The usage of fence.i in openjdk

Sat Aug 6 18:15:12 UTC 2022

On Fri, 05 Aug 2022 15:06:32 PDT (-0700), vladimir.kempik at gmail.com wrote:
> More on this subject
> I can see the use of ifence() in the code is identical to the use of isb() in aarch64.
> Checking the documentation for fence.i and isb, I don’t see them to be 1:1 identical
>
> fence.i ( https://five-embeddev.com/riscv-isa-manual/latest/zifencei.html <https://five-embeddev.com/riscv-isa-manual/latest/zifencei.html> ): 
> FENCE.I instruction provides explicit synchronization between writes to instruction memory and instruction fetches on the same hart.
>
> ISB ( https://developer.arm.com/documentation/den0024/a/Memory-Ordering/Barriers/ISB-in-more-detail ):
> An ISB flushes the pipeline, and re-fetches the instructions from the cache or memory and ensures that the effects of any completed context-changing operation before the ISB are visible to any instruction after the ISB. It also ensures that any context-changing operations after the ISB instruction only take effect after the ISB has been executed and are not seen by instructions before the ISB. 
> And some info from the web:
>
> To me it sound like isb ( in aarch64) does the job a bit different than fence.i ( in rv64)

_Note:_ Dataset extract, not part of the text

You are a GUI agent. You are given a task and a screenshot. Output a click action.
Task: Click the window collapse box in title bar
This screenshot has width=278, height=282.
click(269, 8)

Broadly speaking I'd agree, with the caveat that there's no formal 
description of the RISC-V instruction fetch ordering requirements so 
it's kind of hard to tell exactly what fence.i does in detail.

> So, I think here:
>
>   __ la_patchable(t0, RuntimeAddress(CAST_FROM_FN_PTR(address, SharedRuntime::fixup_callers_callsite)), offset);
>   __ jalr(x1, t0, offset);
>
>   // Explicit fence.i required because fixup_callers_callsite may change the code
>   // stream.
>   __ safepoint_ifence();
>
>   __ pop_CPU_state();
>   // restore sp
>   __ leave();
>   __ bind(L);
>
>  we still have a small chance to start executing invalid ( old) code  from l1i if right after safepoint_ifence() our thread would be moved to another hart. Otherwise if fixup_callers_callsite would call icache_flush() somewhere inside, then safepoint_ifence wouldn’t be needed here

I don't know enough about the port to tell for sure, but generally 
speaking any code that executes a fence.i directly (ie, not from the 
VDSO call) can't rely on the orderings implied by the ISA for 
correctness.  I can imagine cases where a fence.i is the right thing to 
do for a performance reason (maybe the old code is safe, but it's better 
for performance to eagerly move to the new code), but with such a loose 
definition of fetch ordering that's going to require a lot of 
implementation-specific dependencies for correctness.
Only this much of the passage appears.